Yolun Sonu ya da Başı
23 Temmuz akşamı harekete geçen gardiyanı boğarak öldüren Hank, Bobby’i yaralanmadan kurtardı. Bobby kendi canını artık ona borçlu olarak gördüğü için Hank’e onunla beraber takılırsa, onun da bir kovboy olabileceği söylemişti. Hank yıllardır beklediği o fırsat ayağına geldiği için hiç düşünmeden kabul etti. Artık hayalini kurduğu gibi bir haydut olmayı başarmıştı. Bu süreç o an için onu heyecanlandırsa da Hank artık 14 değildi ve görevi başındaki gardiyanı öldürmek onu idam tahtasına götürecekti. 3 Haziran için tarih verilen idam zamanını kendisine ayırılan tek kişilik bir hücrede geçiren Hank yaptığı şeyden hiç pişman olmamış
gibiydi. Sadece o anları düşünüyordu ve tekrar tekrar kafasında bir sonraki olayının ne olacağı düşünüyordu. 29 Temmuz gecesi silah seslerine uyandı ve olduğu yerden kalkıp hemen kapının arkasına geçti. 10-15 dakika süren o ateş seslerinden sonra sessizlik sağlandı. Neredeyse etrafta hiç çıt çıkmıyordu. Tombstone artık sessizliğe bürünmüştü. Kapıya doğru yaklaşan iki çizme sesi duydu ve iyice yaklaştığında birisi kapının kilidini açtı. Dışarıdaki ses “Evlat çıkıyor musun yoksa asılmayı mı bekleyeceksin?” diyordu. Sesi duyar duymaz Bill olduğunu anlayan Hank hızlı bir şekilde içeriden çıktı. Etraftan üstüne başına bir şeyler aldıktan sonra hızlıca kapının önüne çıktı. Hank’in çıkmasıyla beraber yüzü maskeli kişiler ahşap ağırlıklı olan hapishane
binasını yakmaya başladılar. Tüm gece tamamen yanmasını seyrettiler ve sabahın ilk ışıklarıyla yola koyuldular. Artık geride hiçbir iz kalmamıştı. Çevredekiler Hank’in o yangında öldüğüne inandıkları için Tombstone’daki hayatı sona ermişti.


İliklerine Kadar Haydut
Bill ve ekibiyle geçen 4 yılında neredeyse yapabileceği her haydutluğu yaptı. Pisliğin tam ortasına düşen Hank bu hayatı yaşamaktan zevk almaya başlamıştı. Ateş başında birasını içerken çatallı iğrenç sesiyle; “Böyle bir yere varacağımı bilsem 10 yıl daha hapiste yatardım
be!” bile dediği anlar oluyordu. 30 yaşına geldiği zaman yıl 1987’yi gösteriyordu. Gündelik haydutluklarını yaparken bir at arabasının önünü kestiler. Savunmasız bir şekilde gözüken arabayı tam soyarken etraftan gelen ateşlerle ve at arabasından çıkan kişiler tarafından kurşun
yağmuruna tutuldular.
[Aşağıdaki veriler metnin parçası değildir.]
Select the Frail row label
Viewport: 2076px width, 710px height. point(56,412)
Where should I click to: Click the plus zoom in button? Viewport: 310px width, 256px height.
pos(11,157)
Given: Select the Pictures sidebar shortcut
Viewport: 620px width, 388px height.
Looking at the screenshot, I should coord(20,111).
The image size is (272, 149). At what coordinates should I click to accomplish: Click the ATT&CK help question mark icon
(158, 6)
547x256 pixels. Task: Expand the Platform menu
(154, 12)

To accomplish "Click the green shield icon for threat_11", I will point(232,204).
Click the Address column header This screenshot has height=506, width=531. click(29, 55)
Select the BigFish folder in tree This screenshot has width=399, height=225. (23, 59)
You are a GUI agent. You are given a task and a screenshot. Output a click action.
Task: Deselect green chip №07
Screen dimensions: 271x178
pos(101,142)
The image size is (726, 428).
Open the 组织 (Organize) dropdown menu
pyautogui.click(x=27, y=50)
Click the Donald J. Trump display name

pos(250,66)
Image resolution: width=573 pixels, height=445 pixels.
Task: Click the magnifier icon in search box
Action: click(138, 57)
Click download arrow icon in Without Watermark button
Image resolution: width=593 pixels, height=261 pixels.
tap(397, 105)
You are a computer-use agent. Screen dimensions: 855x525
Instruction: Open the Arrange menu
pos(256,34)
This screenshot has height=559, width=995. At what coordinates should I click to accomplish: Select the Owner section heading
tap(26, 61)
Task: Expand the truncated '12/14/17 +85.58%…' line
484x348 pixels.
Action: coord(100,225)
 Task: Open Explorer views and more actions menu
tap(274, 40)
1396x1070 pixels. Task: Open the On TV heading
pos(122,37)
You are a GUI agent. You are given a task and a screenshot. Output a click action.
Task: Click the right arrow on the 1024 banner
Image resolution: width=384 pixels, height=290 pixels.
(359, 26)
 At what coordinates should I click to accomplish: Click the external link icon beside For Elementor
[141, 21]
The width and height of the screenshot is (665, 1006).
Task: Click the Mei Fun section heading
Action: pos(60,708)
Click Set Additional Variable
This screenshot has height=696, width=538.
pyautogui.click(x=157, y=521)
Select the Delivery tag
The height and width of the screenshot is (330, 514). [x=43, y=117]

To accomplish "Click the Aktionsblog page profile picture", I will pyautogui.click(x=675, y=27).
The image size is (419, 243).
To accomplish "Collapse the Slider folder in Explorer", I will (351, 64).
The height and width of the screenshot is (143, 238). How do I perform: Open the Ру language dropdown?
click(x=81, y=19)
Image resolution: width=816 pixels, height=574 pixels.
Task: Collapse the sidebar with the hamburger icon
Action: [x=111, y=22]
Olay yerinde gelen ilk kurşunda yere yığılan koca Bill’in ölüm anında yanında bile olamadı. Ağır ateş altında atının üzerinde olması onun için bir şanstı ve atını hızlı bir şekilde kuzeye sürmeye başladı. Takip edilmediğini anlayana ve bir kasabaya ulaşana kadar
asla durmadı.


“With dust on his boots and a bullet in his chest,
Bill vanished into the endless west.”


SKINNERS SKINNERS, THE PLACE IS WHERE YOUR BROTHERS
Winewood Kasabasına denk gelen Hank, burada artık hayali olan şeyleri
gerçekleştirmeye karar verdi. Yıllardan beri haydutluğun her kısmını öğrenen Hank kendi çetesini kurmaya hazırdı. Çevrede gördüğü gözüne kestirdiği, hayattan hiçbir beklentisi kalmamış pisliğin içinde büyümüş. Gözünü bir an olsun ateş ederken kırpmayacak insanları yanına toplamaya başlamıştı. Onlara vaat ettiği şeyler ise şunlardı; “Sınırsız para, sınırsız özgürlük ve canını ortaya koyacağın bir kardeşlik.”


“We’re the Skinners, your final breath,
Cross our path, you’ll meet your death.”